When growth slowed down following the global meltdown of financial markets in 2008, bank loans quickly came under stress.

Compounding the problem, said Rajan, was official foot-dragging on clearances. “A variety of governance problems such as the suspect allocation of coal mines coupled with the fear of investigation slowed down government decision making in Delhi, both in the UPA and the subsequent NDA governments… The continuing travails of the stranded power plants, even though India is short of power, suggests government decision making has not picked up sufficient pace to date.”

The absence of a proper bankruptcy code in this period made it difficult for banks to write off debt by penalising the debtor; the end result was the ever-greening of bad loans. However, malfeasance and fraud were also factors, said Rajan, and the reluctance of the system to act is a serious problem:

“The size of frauds in the public sector banking system have been increasing, though still small relative to the overall volume of NPAs. Frauds are different from normal NPAs in that the loss is because of a patently illegal action, by either the borrower or the banker.

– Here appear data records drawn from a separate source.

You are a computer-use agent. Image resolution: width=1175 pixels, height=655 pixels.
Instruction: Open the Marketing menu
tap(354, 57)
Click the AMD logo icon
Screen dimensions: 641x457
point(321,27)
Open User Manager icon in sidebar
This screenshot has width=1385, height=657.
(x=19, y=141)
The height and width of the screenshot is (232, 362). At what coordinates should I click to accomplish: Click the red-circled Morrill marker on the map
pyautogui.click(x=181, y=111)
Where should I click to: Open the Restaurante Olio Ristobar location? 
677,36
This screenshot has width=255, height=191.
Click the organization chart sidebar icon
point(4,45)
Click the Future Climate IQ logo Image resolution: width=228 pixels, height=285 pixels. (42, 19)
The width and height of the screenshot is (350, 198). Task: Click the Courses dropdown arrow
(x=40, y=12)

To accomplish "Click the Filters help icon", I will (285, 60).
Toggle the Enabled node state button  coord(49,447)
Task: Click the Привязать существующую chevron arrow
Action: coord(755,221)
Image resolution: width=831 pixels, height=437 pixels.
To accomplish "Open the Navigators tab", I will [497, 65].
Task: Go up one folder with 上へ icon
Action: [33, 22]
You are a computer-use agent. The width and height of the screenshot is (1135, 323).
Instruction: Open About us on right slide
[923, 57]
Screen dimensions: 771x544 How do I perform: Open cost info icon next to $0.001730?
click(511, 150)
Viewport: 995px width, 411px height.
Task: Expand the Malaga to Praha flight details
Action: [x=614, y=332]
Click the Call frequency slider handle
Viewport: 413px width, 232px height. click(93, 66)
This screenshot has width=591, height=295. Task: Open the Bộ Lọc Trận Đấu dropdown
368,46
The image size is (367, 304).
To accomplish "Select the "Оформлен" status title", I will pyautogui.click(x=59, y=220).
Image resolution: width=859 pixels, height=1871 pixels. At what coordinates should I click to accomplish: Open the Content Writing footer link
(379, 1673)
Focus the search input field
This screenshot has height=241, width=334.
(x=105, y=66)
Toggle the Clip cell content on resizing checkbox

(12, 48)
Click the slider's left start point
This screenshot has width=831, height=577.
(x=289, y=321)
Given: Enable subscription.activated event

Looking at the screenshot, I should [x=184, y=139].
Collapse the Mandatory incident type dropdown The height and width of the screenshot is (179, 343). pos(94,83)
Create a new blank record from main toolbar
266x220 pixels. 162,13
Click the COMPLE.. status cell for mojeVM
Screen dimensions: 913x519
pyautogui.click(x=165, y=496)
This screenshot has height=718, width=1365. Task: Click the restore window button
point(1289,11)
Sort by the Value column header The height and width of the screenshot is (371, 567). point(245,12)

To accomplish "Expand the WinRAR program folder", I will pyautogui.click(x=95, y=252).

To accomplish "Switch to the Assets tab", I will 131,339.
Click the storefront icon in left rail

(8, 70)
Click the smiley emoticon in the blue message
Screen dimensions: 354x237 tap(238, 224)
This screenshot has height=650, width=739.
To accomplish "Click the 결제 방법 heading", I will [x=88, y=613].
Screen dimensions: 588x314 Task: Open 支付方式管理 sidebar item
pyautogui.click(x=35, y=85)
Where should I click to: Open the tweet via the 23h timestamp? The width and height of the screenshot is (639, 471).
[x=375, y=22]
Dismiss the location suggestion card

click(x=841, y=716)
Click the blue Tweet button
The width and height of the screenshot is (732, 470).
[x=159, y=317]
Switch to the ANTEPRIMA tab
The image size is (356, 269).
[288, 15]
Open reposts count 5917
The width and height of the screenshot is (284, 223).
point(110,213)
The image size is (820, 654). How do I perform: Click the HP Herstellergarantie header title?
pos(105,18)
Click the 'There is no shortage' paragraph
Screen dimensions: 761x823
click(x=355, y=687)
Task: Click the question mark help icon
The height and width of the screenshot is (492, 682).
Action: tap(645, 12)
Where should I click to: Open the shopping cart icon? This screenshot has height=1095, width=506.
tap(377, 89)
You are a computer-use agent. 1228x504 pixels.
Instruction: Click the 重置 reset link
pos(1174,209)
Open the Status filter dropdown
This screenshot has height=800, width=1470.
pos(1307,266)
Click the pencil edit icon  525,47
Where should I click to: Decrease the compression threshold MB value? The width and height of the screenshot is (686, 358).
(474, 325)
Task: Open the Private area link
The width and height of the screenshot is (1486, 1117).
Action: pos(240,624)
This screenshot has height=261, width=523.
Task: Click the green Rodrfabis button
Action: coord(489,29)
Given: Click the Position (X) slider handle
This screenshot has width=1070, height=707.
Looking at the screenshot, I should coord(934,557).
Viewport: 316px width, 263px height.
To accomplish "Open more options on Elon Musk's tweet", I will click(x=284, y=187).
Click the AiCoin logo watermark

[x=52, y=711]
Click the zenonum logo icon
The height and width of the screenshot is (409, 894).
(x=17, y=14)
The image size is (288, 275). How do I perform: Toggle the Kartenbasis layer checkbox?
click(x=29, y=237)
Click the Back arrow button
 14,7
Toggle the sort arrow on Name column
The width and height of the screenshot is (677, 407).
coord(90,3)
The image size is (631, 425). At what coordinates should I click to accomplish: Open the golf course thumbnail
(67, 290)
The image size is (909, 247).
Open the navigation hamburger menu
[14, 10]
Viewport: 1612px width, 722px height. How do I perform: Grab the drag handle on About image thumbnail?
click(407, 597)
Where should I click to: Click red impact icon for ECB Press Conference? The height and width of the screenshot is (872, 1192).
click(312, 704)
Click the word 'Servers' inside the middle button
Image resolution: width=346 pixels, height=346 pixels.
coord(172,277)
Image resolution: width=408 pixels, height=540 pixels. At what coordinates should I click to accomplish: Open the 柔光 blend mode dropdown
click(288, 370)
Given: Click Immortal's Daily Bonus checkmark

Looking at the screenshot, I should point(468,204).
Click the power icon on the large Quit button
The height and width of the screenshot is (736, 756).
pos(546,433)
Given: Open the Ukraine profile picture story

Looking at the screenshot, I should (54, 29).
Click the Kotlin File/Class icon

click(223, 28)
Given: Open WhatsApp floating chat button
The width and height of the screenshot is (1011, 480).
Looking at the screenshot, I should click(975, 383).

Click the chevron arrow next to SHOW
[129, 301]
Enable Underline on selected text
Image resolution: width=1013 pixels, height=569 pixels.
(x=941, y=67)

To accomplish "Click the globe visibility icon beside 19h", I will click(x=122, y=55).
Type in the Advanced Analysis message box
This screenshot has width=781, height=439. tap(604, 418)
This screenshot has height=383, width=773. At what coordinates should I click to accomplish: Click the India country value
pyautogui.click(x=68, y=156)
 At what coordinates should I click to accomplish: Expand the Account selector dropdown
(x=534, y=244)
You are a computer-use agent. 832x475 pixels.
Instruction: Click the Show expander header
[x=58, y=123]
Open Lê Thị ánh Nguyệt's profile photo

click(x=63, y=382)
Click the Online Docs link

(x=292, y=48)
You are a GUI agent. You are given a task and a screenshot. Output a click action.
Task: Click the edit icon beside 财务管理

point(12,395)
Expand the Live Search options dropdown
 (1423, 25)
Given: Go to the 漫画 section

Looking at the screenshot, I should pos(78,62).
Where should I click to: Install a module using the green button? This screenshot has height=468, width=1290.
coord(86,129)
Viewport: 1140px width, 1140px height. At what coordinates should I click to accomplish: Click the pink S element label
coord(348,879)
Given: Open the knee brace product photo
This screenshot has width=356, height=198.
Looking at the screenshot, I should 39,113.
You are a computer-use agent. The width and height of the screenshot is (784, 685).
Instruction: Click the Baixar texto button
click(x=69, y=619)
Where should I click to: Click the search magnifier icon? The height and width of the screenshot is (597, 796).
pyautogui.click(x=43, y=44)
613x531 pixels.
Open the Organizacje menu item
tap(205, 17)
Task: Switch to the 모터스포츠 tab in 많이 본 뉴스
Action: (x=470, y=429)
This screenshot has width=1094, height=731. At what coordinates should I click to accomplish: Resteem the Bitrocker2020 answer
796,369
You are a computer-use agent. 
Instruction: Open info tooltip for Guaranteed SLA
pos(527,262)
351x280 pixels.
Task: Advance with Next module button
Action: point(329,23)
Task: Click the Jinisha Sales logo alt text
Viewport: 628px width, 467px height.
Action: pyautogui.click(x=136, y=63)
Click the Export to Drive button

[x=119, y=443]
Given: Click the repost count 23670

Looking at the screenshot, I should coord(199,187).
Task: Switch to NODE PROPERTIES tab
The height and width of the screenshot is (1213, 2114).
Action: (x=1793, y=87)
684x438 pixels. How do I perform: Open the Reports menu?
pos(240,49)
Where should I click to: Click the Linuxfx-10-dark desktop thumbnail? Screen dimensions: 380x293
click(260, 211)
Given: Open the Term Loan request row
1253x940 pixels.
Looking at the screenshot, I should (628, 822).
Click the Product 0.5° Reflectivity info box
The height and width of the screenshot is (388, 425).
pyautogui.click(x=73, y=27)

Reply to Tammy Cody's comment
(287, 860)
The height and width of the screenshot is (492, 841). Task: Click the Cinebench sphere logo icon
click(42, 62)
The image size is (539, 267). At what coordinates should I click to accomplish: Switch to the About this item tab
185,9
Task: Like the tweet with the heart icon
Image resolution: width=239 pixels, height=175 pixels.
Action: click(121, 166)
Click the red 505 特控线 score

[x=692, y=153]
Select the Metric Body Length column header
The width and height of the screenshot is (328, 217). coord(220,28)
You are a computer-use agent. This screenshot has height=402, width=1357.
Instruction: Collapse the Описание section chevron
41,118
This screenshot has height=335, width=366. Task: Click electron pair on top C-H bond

Unfortunately, the system has been singularly ineffective in bringing even a single high profile fraudster to book. As a result, fraud is not discouraged.

“The investigative agencies blame the banks for labelling frauds much after the fraud has actually taken place, the bankers are slow because they know that once they call a transaction a fraud, they will be subject to harassment by the investigative agencies, without substantial progress in catching the crooks. The RBI set up a fraud monitoring cell when I was Governor to coordinate the early reporting of fraud cases to the investigative agencies. I also sent a list of high profile cases to the PMO urging that we coordinate action to bring at least one or two to book. I am not aware of progress on this front. This is a matter that should be addressed with urgency.” (emphasis added)

Bankruptcy process

In his reply to the committee, Rajan minced no words, writing that the “bankruptcy process is being tested by the large promoters with continuous and sometimes frivolous appeals.” Pointing out the obvious – that the judicial system is not equipped to deal with every bad loan – Rajan writes that “much loan renegotiation should be done under the shadow of the bankruptcy court not in it”.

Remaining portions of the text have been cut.